Dunlap Syndrome


I just checked my WordPress blog stats and it looks like someone found my blog by searching for “high cost of asphalt shingles.”

Boy now there’s something I never thought would bring me a reader…

Something I don’t like about all this blogging business is that when I update an existing post, the updated data does not transfer to my Facebook notes page where I’m importing all these entries. Some drag, eh?

Bag Ladies

Hanging with my mom today. Between me getting rid of a bunch of old things I never wear or use anymore that I had left here at her house, and she and Bekah doing the same, we took SEVENTEEN BAGS of STUFF to Goodwill today. SEVENTEEN. To be fair they were grocery bags and some of them were taken up mostly with shoes and old purses and other bulky items, but still- that’s a lot of STUFF!

Top*gasp!*lessness

I’ve been stumbling upon a lot of articles, blogs, pictures, protest rags, etc. lately of people fighting the system for not allowing women to go topless in public. I’m increasingly of the opinion that *nobody* ought to be going topless in public, thankyouverymuch. Especially around here in Wisconsin. Again and again and again it’s just some hairy bellied, middle aged man with tobacco stained teeth and a wicked case Dunlap Syndrom. Put a shirt on, dude. Cover that up. You nasty. (Though in the case of those linked guys, I have to hand it to them for, well, “embracing the gut.” Hard to argue with “beer pong belly”…)

Even worse, though, are the guys in good physical shape who run around shirtless. I guess if you’re out jogging for legitimate exercise I’m not going to fault you for trying to keep cool and maybe working on your tan. But there is little in the realm of posturing that is as obnoxious as being around a shirtless guy who can’t stop strutting and preening while trying to catch a good long look at himself in every reflective surface he passes. Fine! Yes we see you! Yes you’re a god among men! Now put some bloody clothes on and stop dancing around in everybody’s way!

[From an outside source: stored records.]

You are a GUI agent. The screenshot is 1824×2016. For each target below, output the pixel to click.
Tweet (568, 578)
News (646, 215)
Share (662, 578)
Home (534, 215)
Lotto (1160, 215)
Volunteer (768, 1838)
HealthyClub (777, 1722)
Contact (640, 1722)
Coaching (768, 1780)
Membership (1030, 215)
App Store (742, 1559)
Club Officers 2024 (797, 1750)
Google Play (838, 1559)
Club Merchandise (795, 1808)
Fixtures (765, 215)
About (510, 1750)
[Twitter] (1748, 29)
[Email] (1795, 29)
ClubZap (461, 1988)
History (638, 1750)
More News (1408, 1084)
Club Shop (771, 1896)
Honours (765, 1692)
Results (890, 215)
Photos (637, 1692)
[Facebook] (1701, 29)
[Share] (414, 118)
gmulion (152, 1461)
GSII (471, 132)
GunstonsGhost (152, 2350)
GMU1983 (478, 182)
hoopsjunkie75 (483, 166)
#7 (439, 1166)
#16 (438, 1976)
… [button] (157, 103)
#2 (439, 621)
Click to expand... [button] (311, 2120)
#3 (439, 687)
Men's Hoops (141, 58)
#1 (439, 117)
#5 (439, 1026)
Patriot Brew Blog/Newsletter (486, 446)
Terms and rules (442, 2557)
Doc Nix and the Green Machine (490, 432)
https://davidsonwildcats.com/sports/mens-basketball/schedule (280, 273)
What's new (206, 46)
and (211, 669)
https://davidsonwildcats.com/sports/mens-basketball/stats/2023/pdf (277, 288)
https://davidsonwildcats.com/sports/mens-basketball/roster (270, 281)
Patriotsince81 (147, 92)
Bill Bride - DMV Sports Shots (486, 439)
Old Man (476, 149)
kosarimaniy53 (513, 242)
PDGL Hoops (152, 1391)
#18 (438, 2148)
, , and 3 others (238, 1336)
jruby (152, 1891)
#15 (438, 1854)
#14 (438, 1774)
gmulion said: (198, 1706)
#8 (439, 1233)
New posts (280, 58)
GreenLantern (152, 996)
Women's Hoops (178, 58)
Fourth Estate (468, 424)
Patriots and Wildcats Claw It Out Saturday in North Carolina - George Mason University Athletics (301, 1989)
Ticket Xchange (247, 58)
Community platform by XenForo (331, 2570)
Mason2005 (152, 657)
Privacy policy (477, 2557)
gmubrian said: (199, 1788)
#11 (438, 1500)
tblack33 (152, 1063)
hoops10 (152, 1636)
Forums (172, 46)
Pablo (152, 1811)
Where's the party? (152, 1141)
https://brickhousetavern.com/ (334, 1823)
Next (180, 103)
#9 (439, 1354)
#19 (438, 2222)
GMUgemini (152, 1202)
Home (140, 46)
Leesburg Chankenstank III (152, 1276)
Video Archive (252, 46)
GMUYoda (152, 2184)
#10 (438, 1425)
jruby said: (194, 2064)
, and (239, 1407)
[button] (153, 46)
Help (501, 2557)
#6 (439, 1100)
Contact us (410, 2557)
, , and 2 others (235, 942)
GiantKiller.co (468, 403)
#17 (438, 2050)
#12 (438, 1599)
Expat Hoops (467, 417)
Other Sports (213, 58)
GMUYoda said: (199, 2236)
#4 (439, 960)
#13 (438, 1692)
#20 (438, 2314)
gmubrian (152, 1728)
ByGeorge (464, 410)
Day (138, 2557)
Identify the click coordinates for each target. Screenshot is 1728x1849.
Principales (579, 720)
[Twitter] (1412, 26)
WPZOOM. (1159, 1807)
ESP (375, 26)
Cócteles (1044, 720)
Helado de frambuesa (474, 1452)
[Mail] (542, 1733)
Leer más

The last thing we need is to have another gender with the option of exercising an utter lack of discretion (read: grossing Ruth out). Ugh. Forget about rights and fairness and equality, man. The sky high gross-out/obnoxious factor should be reason enough to just cancel all possibilities in this direction entirely! :P

HOWEVER!!: Should my dreams not come true of finally getting shirts onto Hair Belly and Ken Doll, at the very least we ought to make sure this sort of thing isn’t happening. Rights schmights, eh coppers? Poor woman. I’d’ve been frustrated out of my ever loving mind if something like that happened to me.

Energetic, highly capable self-starter blah with an eye for detail and a blah blah blah to join your blah blah team!

I’m getting a lot of feedback via Monster.com on my resume I recently posted there. This is all well and good, I suppose, except that it’s almost exclusively from places that need to beef up their staff of 23-28 year old cheery eyed phone sales staff, or places that are clearly choosing the WRONG keywords from my resume in their automated searches. I mean– you guys know me. Do *you* think I’d be suitable as a top level financial advisor? An engineering tech?